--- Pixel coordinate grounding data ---
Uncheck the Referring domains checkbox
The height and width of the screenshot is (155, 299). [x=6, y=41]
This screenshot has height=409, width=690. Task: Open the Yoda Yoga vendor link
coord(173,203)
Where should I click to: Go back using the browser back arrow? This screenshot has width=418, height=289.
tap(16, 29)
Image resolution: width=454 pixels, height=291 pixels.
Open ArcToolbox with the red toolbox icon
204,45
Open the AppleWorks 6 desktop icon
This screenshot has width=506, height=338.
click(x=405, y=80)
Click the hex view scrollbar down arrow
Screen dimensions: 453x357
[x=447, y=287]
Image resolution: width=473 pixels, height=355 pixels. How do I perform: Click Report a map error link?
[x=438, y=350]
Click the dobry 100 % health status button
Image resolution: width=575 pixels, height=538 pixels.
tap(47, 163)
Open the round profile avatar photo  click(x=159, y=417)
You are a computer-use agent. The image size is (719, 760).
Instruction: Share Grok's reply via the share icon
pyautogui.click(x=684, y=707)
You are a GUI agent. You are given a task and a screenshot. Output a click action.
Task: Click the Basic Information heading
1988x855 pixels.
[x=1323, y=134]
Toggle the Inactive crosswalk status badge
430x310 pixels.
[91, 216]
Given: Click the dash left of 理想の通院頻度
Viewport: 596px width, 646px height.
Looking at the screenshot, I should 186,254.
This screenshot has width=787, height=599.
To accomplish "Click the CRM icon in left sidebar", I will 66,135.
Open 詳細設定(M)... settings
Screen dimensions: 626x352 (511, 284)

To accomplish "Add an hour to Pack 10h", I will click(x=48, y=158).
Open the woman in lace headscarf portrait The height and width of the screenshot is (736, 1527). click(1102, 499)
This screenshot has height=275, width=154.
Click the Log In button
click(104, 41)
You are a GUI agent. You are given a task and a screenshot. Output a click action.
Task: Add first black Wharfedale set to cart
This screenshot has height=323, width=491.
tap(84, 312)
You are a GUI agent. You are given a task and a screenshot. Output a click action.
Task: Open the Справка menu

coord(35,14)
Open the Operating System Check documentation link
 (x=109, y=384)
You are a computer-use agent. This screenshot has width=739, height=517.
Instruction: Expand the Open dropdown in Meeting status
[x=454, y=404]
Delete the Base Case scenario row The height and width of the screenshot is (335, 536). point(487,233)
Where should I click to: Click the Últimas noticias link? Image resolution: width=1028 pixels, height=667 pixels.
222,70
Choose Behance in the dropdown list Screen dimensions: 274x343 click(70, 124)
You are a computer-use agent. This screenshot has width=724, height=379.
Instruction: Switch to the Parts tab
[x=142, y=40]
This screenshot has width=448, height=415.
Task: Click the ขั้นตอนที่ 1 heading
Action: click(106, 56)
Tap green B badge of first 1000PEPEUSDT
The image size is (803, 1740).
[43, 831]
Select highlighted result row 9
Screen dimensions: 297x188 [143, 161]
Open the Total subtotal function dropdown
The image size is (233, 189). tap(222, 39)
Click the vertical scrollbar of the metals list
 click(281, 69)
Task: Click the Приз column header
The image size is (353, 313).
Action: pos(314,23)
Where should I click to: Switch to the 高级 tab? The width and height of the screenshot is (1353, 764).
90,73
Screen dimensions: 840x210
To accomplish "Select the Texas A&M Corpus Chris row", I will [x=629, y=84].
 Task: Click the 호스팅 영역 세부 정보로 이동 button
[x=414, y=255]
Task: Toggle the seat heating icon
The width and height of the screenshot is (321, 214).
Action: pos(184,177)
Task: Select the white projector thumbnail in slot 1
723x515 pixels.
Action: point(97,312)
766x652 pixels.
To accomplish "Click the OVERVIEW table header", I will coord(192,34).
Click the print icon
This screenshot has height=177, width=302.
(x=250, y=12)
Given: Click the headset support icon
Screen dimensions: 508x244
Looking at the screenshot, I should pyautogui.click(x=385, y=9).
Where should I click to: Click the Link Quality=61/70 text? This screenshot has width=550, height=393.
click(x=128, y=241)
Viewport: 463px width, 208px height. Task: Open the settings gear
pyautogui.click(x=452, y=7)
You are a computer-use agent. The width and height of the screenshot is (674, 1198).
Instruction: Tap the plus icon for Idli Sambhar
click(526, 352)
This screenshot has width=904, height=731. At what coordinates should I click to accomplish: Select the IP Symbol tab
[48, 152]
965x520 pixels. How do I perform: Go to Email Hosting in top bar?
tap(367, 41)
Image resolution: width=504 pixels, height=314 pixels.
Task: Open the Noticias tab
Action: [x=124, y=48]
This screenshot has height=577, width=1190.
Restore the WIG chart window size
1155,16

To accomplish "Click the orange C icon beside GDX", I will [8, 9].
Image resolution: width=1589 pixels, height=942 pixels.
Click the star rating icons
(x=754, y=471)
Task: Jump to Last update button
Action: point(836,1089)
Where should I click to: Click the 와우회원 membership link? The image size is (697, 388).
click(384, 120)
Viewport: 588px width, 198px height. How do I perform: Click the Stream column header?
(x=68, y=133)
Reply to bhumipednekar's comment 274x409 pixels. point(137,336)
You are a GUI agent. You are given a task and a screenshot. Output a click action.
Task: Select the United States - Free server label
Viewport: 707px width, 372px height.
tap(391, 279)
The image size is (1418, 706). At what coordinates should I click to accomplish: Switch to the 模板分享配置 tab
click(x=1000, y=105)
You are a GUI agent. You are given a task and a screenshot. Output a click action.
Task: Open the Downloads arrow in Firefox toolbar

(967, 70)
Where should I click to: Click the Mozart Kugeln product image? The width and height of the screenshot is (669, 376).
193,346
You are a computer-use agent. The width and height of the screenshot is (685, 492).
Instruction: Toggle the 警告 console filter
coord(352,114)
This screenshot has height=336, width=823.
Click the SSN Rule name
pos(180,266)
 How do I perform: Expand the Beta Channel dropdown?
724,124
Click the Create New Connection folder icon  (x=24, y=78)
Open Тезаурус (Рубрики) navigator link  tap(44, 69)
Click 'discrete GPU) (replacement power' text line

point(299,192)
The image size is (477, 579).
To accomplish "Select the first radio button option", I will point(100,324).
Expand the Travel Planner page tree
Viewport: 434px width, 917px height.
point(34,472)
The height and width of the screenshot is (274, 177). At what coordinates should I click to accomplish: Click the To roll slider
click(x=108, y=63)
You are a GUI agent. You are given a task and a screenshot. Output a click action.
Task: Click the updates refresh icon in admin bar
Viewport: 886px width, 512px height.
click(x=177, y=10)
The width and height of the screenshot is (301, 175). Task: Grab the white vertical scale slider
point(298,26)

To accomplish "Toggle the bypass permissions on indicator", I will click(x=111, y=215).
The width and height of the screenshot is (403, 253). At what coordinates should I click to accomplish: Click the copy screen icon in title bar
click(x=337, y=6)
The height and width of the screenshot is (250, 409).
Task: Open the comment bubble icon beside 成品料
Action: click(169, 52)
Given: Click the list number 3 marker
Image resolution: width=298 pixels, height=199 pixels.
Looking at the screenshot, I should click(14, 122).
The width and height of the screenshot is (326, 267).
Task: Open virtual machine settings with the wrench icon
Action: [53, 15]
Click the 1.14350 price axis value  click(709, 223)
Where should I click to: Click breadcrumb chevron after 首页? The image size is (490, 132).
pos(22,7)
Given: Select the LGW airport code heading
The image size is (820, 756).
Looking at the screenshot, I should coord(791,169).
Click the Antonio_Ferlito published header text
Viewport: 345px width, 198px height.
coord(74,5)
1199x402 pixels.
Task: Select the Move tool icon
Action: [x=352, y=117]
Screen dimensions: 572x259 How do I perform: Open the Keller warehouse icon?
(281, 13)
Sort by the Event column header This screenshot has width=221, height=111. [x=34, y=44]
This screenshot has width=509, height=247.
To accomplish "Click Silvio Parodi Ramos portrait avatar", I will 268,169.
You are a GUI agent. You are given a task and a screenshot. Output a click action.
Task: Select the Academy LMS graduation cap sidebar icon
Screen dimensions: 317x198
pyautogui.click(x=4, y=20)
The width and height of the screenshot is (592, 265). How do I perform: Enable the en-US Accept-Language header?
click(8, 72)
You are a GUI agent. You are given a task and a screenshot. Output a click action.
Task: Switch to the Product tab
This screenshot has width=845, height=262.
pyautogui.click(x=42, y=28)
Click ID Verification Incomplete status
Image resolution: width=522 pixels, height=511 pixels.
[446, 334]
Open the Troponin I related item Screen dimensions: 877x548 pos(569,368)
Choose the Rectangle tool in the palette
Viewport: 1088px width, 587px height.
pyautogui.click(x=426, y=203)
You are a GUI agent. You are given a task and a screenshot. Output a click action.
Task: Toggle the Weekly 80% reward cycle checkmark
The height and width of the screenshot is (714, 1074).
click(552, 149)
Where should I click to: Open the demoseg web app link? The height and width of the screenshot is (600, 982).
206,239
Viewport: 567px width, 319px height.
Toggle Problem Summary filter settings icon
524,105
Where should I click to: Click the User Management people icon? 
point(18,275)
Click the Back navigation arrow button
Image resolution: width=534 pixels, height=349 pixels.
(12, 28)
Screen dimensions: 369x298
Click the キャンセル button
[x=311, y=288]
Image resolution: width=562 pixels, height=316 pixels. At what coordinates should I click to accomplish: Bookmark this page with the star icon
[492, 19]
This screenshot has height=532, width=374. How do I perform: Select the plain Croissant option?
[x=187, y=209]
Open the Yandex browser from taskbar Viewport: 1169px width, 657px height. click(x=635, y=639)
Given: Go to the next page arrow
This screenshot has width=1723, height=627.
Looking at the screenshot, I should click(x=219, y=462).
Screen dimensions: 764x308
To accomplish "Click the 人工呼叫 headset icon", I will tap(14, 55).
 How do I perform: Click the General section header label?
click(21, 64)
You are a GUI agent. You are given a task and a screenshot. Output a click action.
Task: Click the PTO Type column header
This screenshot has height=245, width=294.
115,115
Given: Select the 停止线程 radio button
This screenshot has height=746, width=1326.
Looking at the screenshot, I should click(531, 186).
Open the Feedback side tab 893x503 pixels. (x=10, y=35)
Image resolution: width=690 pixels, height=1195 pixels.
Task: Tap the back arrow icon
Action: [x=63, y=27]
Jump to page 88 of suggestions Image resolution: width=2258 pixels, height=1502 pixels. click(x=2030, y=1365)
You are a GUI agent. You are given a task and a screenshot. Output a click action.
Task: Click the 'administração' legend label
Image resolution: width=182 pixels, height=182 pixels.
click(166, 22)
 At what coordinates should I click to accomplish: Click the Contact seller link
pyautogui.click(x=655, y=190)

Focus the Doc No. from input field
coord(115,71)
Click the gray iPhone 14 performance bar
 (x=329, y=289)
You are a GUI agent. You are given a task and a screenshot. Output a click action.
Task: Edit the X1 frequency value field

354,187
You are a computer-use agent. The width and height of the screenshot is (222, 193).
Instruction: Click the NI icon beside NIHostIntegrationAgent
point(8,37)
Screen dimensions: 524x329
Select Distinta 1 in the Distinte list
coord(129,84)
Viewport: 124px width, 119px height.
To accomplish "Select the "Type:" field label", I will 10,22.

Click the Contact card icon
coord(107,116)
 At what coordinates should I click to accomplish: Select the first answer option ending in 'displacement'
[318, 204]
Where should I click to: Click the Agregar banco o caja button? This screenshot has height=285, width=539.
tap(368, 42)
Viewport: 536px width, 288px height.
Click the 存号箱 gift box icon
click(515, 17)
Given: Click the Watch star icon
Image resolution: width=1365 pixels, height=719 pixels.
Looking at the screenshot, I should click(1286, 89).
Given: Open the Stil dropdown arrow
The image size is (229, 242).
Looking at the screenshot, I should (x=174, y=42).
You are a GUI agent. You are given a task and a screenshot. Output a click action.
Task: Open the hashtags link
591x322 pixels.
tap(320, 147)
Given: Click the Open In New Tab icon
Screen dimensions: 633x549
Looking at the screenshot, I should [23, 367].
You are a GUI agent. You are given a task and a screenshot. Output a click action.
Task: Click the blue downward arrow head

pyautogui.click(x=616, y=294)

--- REQUIRED ACTION ---
Show every line above in which the word "portrait" appears.

--- PROBLEM SOLUTION ---
Open the woman in lace headscarf portrait The height and width of the screenshot is (736, 1527). click(1102, 499)
To accomplish "Click Silvio Parodi Ramos portrait avatar", I will 268,169.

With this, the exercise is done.